--- Requirements ---
Write out all of the lines below again, swapping "Chrome" for "Firefox" and keeping everything else the same. Leave the pictures out.

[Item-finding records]
-.-.-

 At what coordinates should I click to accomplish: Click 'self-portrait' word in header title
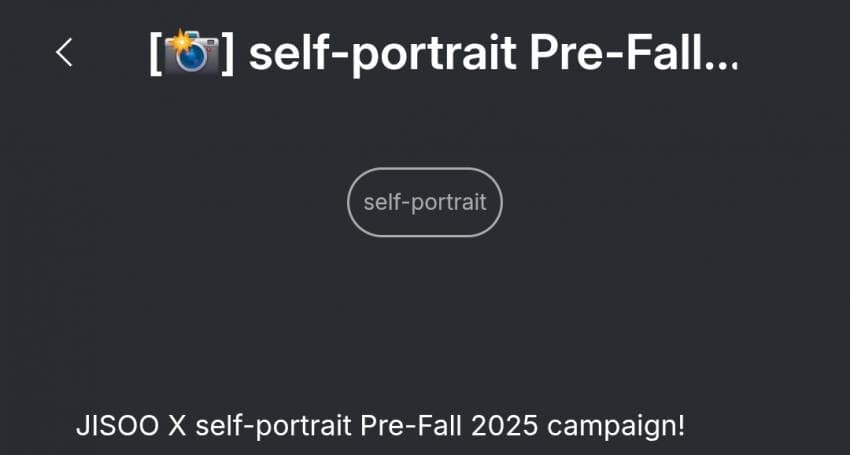pyautogui.click(x=383, y=54)
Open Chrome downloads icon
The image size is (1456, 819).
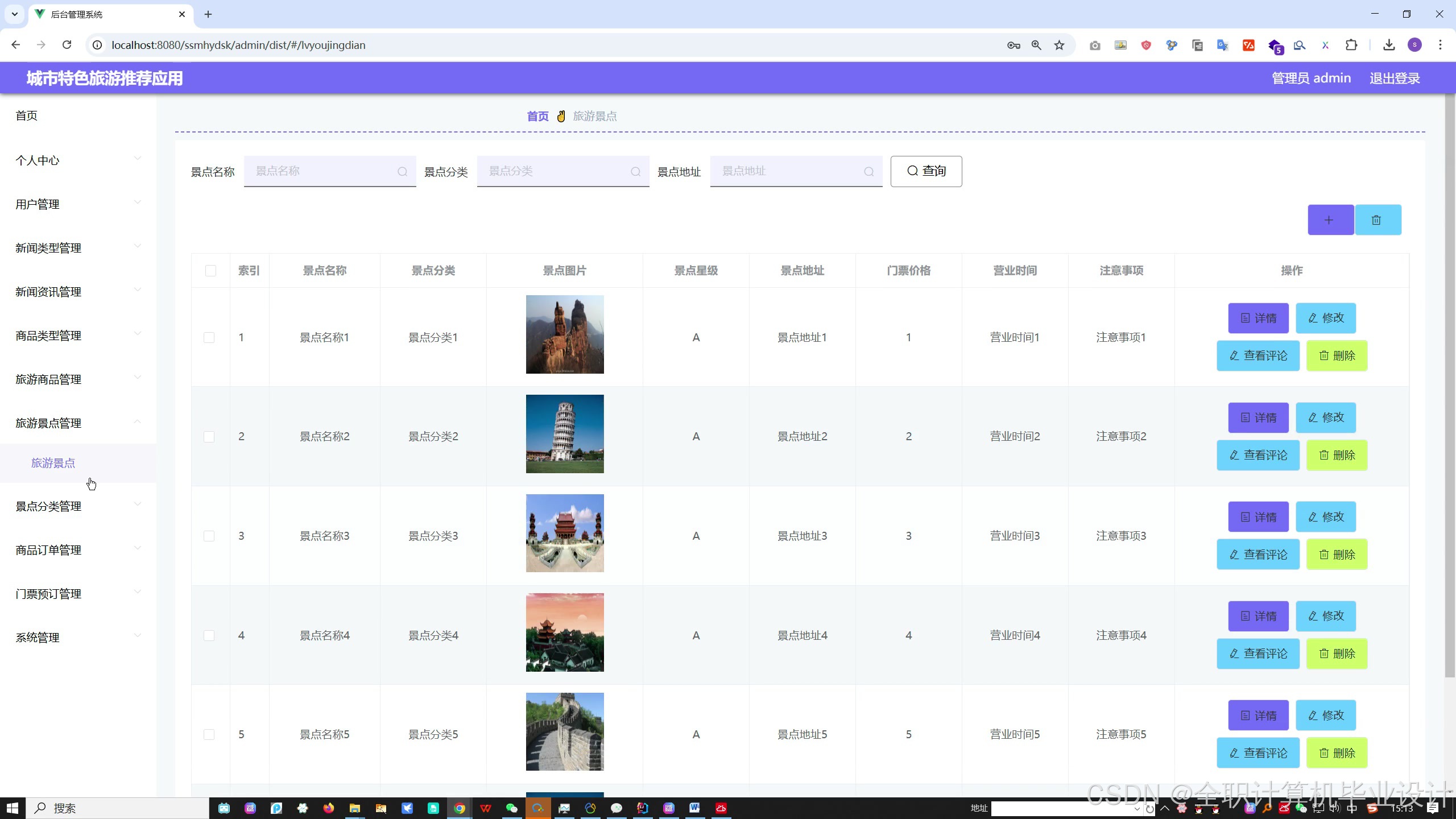[1389, 45]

-.-.-

--- Correct output ---
 At what coordinates should I click to accomplish: Click 'self-portrait' word in header title
pyautogui.click(x=383, y=54)
Open Firefox downloads icon
The image size is (1456, 819).
[1389, 45]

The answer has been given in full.